We should not be blind when it comes to recognizing a slew of less optimistic scenarios exists concerning our economic future. A key assumption of the current mantra that we have reached "escape velocity" is based on the false assumption that we have all the time in the world to deal with our problems. By adopting the scenario that all is well we discount the notion that forward progress may at any time be fouled by events often beyond our control. It is important to note the feeling all is well is strengthened by the government's optimistic projections and numbers that fail to recognize how another recession could skew future tax revenue and cause spending to soar.
|Computer Screen Showing Inaccessible Sites!|
Off to the right is the image of a computer screen showing inaccessible sites. This is what investors saw come up on their computer screens during the time when fears of a default by Greece ran high. In many ways, it is a warning that investors should heed. It shows dozens of servers as being "inaccessible" and is an indication of how fast markets lock down when things turn ugly. Take this as a warning and solid reminder that we must not allow ourselves to become complacent and think we have plenty of time to take action. In our modern world of instant communication, it is becoming increasingly common that options can vanish in a blink of an eye. If we wait too long we may find all doors closed and there is no place to hide.

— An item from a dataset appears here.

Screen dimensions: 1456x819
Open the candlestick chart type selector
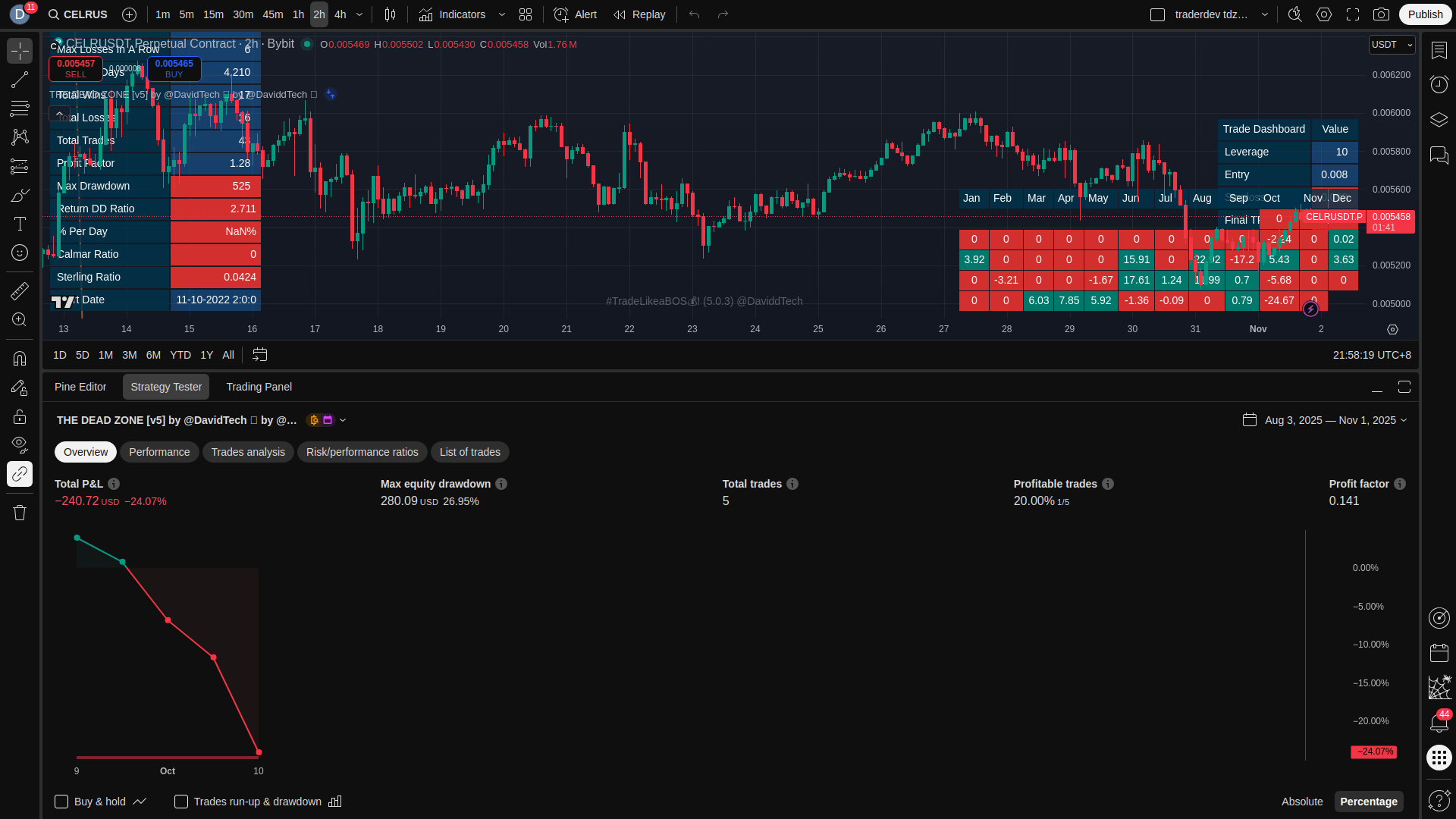coord(390,14)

When it comes to economics, it is best not to have a great deal of faith in our economic system which is severely flawed when it comes to dispensing pain. It is the average Joe (or Jo) will get crushed in the coming collapse. Without a doubt some wealthy people will take a hit, however, overall the pain will fall squarely on the shoulders of the masses. Do not be deceived into thinking the elite .01% play by the same rules as you and I. Those who have worked and saved will see their wealth vanish and at the same time be surprised to find how resilient debt and obligations can be.

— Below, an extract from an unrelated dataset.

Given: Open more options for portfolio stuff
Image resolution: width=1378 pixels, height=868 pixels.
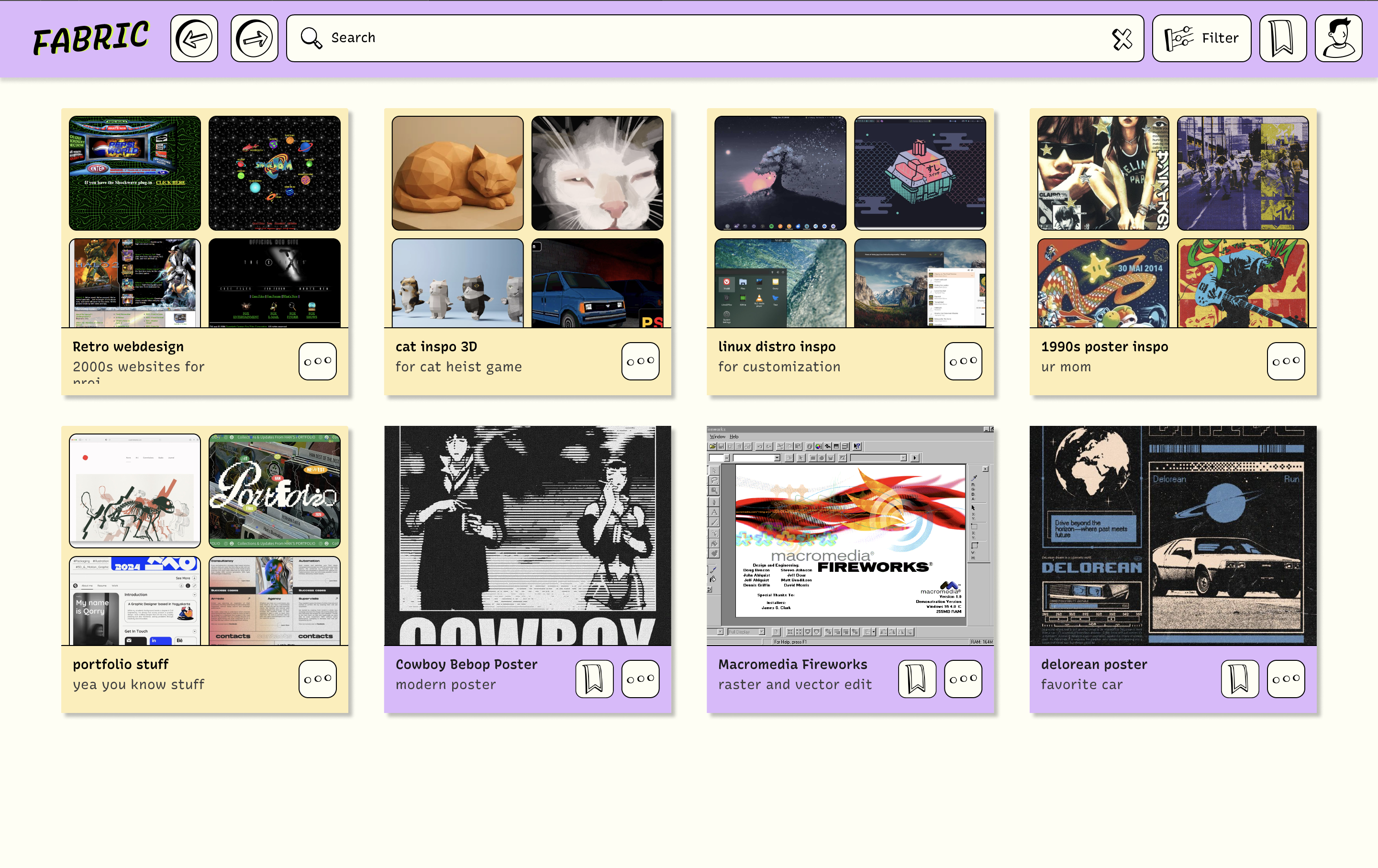Looking at the screenshot, I should point(318,679).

Looking across the world to places like Europe we see yields on Italian debt soaring and the populist and separation movement heating up in both there and in Spain. The rumblings of war and trade issues fill the news. These events should sound as a warning and an indication that we have become far too complacent considering the risk before us. While few people think so, Italy's collapse could become the catalyst that fuels the fire that finally brings down the house. If it does not, the light from its flames should surely illuminate and expose the fact that similar flaws and massive debts exist in many other countries across the world.